Wednesday 21 February 2018

Leamy fighting fit for back-row battle


Ruaidhri O'Connor

Ruaidhri O'Connor

IN the four years since Ireland's last appearance at a World Cup, Denis Leamy's place in the scheme of things has altered.

One of the gilded untouchables in France, it was his try-saving tackle that prevented the nightmare tournament from getting even worse against Georgia as Ireland held out to escape Bordeaux with a 14-10 win.

Back then Leamy was automatic choice at No 8 -- now he is in a hard-fought race to make the plane to New Zealand in the most competitive area in Irish rugby.

Jamie Heaslip, Sean O'Brien and Stephen Ferris all look like automatic choices for the back-row, but none has been to a World Cup and Leamy, now 29 with 50 caps, is hoping his experience and versatility -- he can play No 8 or blind-side flanker -- will get him into the squad.

"I've been involved with Ireland for the best part of seven or eight years," he said. "I suppose the experience factor is there.

"I have experience on the international stage, so, hopefully, I'll make it. I just try to do my best to get myself into shape and, hopefully, everything will follow on from that.

"Now I'm just concentrating on pre-season and being in the best possible nick for when the games come around.

"There is huge competition in the back-row. There has been over the last 10 years -- you take it as a challenge.

"If I can get myself in the best possible shape and the best possible shape mentally as well, then I've got every chance. Why not?"

Leamy played a big role in 2007, but he is keen to put the events of four years ago behind him.

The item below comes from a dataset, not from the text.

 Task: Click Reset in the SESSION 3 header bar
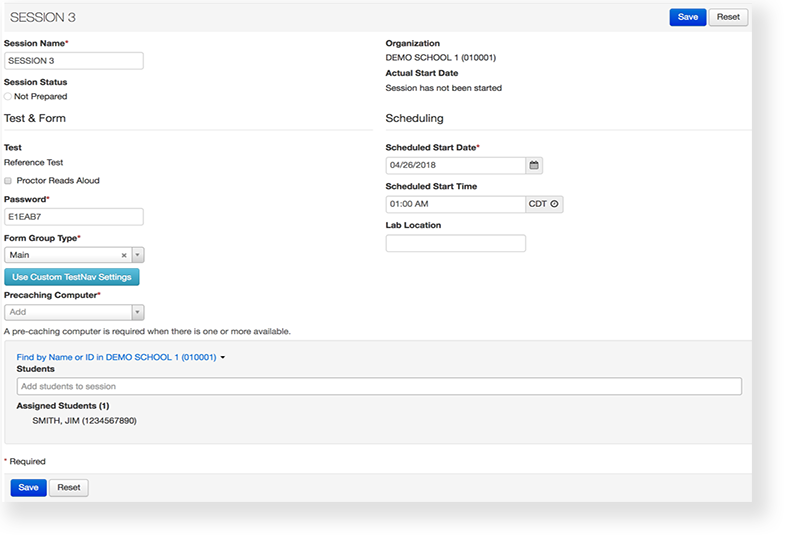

The injuries that almost ended his career are also consigned to history as the Cashel man looks forward to the future.

"A lot of us who were involved in that World Cup try not to remember too much about it," he admitted.

"It's a disappointing moment in our careers that certainly didn't go according to the script.

"I could have missed this World Cup in terms of final retirement. There was definitely a chance -- I had a very bad knee injury, probably a bit worse than I realised at the time.

"It's a big help when you are injury free. It gives you confidence and you don't have the stress and the worry of 'will you be right or not be right' and then, when you get onto the pitch, you are carrying an injury and just one bang on it and you're sore.


"Pre-season training is great for clearing up things like that. It gives you confidence and helps you to rebuild."

Leamy reckons Kidney's preparations will leave Ireland in a much better place than they were when the tournament kicked off last time, with the extra ball-work and games designed to get them in shape.

"What he is trying to do this time is play a lot more rugby before we even fly out," he said.

"We were really well conditioned last time out and we were very, very fit. We were all in great shape but we were probably all undercooked in terms of battle hardness.

"This time we're into rugby a lot quicker. That's what it's all about, playing rugby. It's really what happens in the games that matters. It really doesn't matter how low your body fat is, how much you are pushing on a bench.

"It's really all about focusing on the rugby side of things and getting that right."